___ Passage ___

# Thread: Expected value of Bernouilli Distribution

1. ## Expected value of Bernouilli Distribution

A set of binary data can have either a 1 with probability $p$ or a 0 with probability $1-p$. A set of outcomes that have to same values is referred to as a run (i.e the set 1,1,0,1,1,1,1 where the first run with have 2 values, the second run would have 1, the third of length 4, and so on).

A) Find the expected length of the 1st run
B) Find the expected length of the 2nd run

$Y = \left\{ \begin{array}{rcl}
1 & \mbox{if} & \mbox{if the first number is a 1} \\ 0 & \mbox{if} & \mbox{if the first number is a 0} \end{array}\right.$

A) $E[N] = E[N|Y=1]P \left( Y=1 \right)+E[N|Y=0]P \left(Y=0\right)$

$E[N] = E[N|Y=1]p+E[N|Y=0](1-p)$

$E[N] = (1)p+1+E[N](1-p)$

$E[N] = \frac{1}{p}$

B) I would think it would be an identical to part A), but I'm unsure of that.

2. I would think this problem to be a geometric distribution. so the expected run of the first outcome would be

$\frac{1}{p}$ if it was a 1 and $\frac{1-p}{p}$ if it was a zero.

it would be similar for the second run. But I still have no clue on how to merge them together, considering that either a 1 or a 0 can occur.

___

**Required actions:**
1. In the thread about runs in binary data, how long is the third run in the example set 1,1,0,1,1,1,1?
2. List the run lengths that the thread about runs in binary data gives for the example set 1,1,0,1,1,1,1.
3. In the thread about runs in binary data, take the part starting with "A) $E[N] = E[N|Y=1]P" and going on through "was a zero.", and write it out again with "geometric" switched to "negative binomial".

___ Material supplied ___

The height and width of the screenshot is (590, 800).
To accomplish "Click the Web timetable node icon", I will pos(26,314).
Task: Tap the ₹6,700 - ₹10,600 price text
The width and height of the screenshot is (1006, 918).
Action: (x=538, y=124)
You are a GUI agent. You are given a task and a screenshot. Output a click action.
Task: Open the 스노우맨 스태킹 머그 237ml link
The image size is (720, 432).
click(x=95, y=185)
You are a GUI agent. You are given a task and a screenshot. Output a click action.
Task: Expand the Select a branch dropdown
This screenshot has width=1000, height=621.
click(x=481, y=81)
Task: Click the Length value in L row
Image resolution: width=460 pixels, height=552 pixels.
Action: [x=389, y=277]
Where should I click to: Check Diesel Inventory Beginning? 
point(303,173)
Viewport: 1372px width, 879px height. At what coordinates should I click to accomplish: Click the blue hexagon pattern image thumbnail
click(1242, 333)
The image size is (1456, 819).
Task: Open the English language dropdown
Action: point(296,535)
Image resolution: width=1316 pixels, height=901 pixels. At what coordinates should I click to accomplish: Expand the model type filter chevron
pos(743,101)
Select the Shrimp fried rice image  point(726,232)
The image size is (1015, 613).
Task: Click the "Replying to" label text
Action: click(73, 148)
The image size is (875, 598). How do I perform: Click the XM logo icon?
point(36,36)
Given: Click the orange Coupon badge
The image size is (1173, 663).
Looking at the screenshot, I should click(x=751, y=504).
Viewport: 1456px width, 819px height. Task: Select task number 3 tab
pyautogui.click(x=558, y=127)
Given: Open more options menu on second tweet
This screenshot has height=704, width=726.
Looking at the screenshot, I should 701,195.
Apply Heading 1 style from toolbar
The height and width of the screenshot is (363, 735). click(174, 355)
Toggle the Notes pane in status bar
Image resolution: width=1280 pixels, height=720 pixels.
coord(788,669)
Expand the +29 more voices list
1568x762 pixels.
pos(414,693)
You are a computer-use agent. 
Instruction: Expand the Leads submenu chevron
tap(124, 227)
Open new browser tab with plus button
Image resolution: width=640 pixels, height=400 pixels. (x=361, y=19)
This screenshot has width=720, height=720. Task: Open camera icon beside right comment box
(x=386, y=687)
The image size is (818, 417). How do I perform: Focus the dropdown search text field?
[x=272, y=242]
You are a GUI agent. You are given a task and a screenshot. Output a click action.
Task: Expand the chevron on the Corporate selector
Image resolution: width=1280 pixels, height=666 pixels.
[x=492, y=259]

___

**Per-task answers:**
1. The third run has length 4.

2. 2, 1, 4

3.
A) $E[N] = E[N|Y=1]P \left( Y=1 \right)+E[N|Y=0]P \left(Y=0\right)$

$E[N] = E[N|Y=1]p+E[N|Y=0](1-p)$

$E[N] = (1)p+1+E[N](1-p)$

$E[N] = \frac{1}{p}$

B) I would think it would be an identical to part A), but I'm unsure of that.

2. I would think this problem to be a negative binomial distribution. so the expected run of the first outcome would be

$\frac{1}{p}$ if it was a 1 and $\frac{1-p}{p}$ if it was a zero.